### [TASK PROMPT]
Rewrite the listing below with "plus button" swapped for "add button" and nothing else changed.

____________________

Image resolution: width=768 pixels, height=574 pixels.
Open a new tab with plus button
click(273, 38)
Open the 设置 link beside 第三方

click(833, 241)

____________________

### [WRITTEN SOLUTION]
Image resolution: width=768 pixels, height=574 pixels.
Open a new tab with add button
click(273, 38)
Open the 设置 link beside 第三方

click(833, 241)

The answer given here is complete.